MEXICO CITY-Prologis Inc. announced this morning that it has contributed $293 million worth of industrial assets in Mexico, 21 industrial and distribution buildings, to its Prologis Mexico Fondo Logistico. The fund was created by the former AMB Property Corp. in April 2010, before the firm was taken over by San Francisco-based Prologis.
The 5.3 million square feet of assets are 95% leased, and are located here, in Monterrey and Guadalajara. Newark, NJ-based Prudential Mortgage Capital Co. said it provided $160 million in financing to help the fund acquire the properties. Frederick van Overbeek and Elizabeth Velazquez with Prudential led the transaction for their firm. “The significant improvement in Mexico’s economy over the past couple of years, along with continued manufacturing growth, bodes well for Mexico’s industrial real estate sector,” Velazquez said in a Prudential statement.
William Sullivan, CFO for Prologis, said in a Prologis statement that his firm donated $234.5 million in assets from its wholly-owned portfolio, and $58.5 million from its Prologis North American Industrial Fund II. The proceeds from the sale will go to pay down Prologis debt, Sullivan said. “Two of our top priorities are to grow our private capital business, and to further strengthen our financial position by reducing debt,” he said.
AMB created the Mexico Fondo Logistico fund to acquire and develop industrial properties in major Mexican markets. The fund was initially sponsored by private Mexican pension plans, which raised $260 million, and AMB had contributed another $65 million. Eugene Reilly, former AMB Americas head and now CEO Americas for Prologis, had overseen the fund when it started.
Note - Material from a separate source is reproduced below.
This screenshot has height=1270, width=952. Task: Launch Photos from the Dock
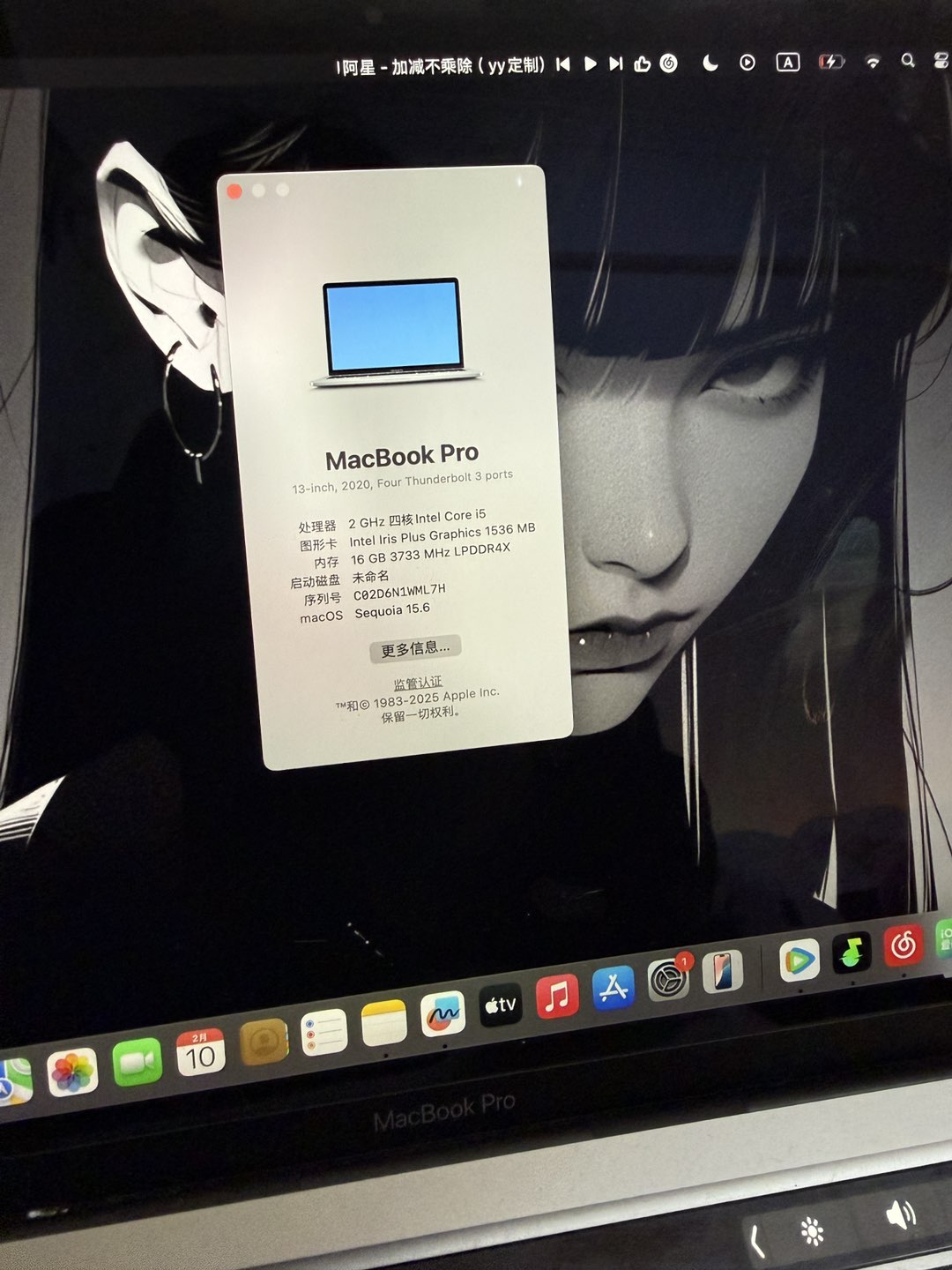pos(71,1072)
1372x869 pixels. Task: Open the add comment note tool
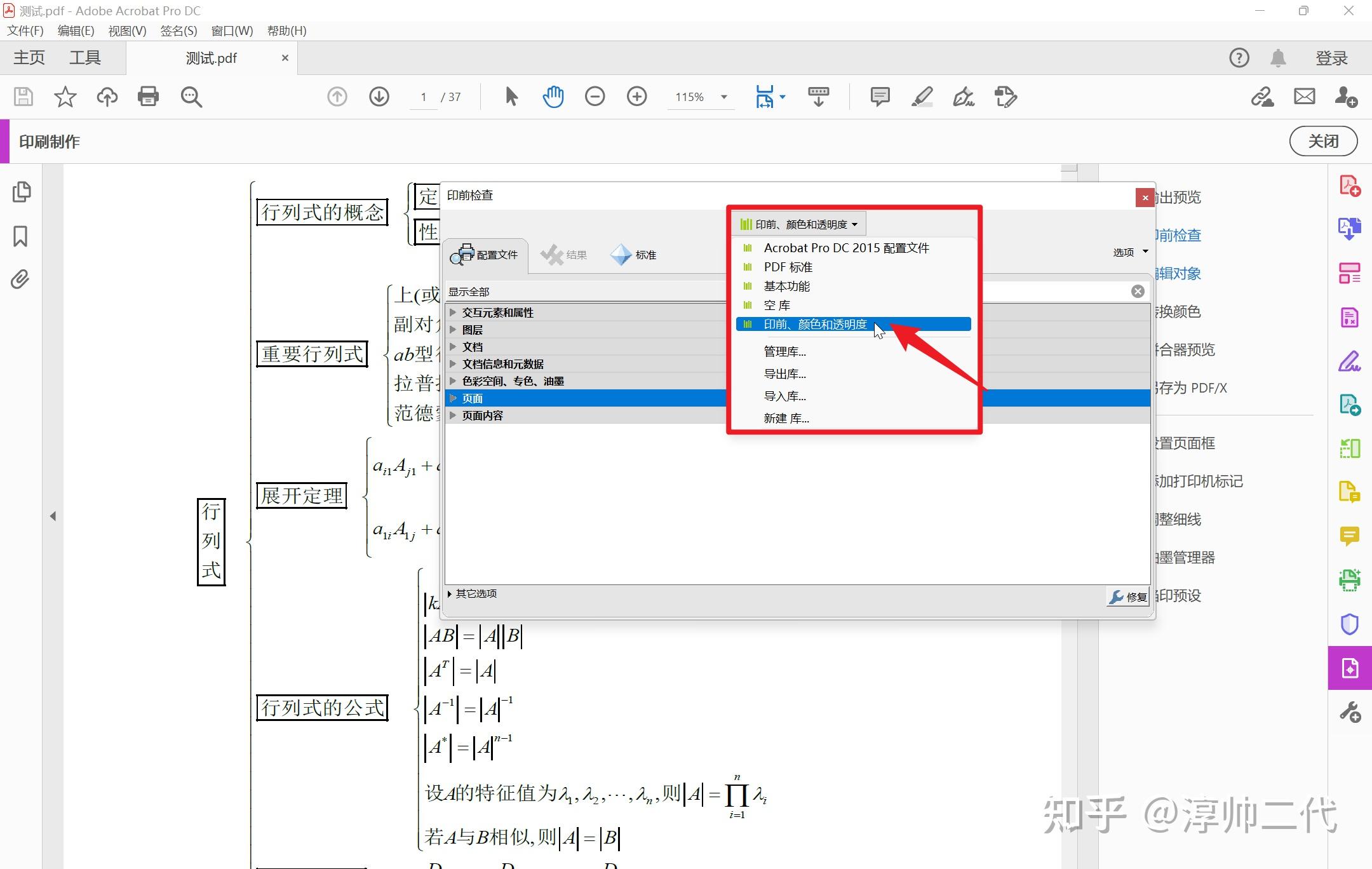(880, 97)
Luis Gutierrez, Prologis president for Latin America, said in the statement that this deal is the largest industrial real estate transaction completed in the country to date with the pension fund proceeds. "Industrial real estate in Mexico is an attractive investment due to the country's economic growth, expanding consumer demand, young population base and the recognized need for state-of-the-art supply chain infrastructure,” Gutierrez said.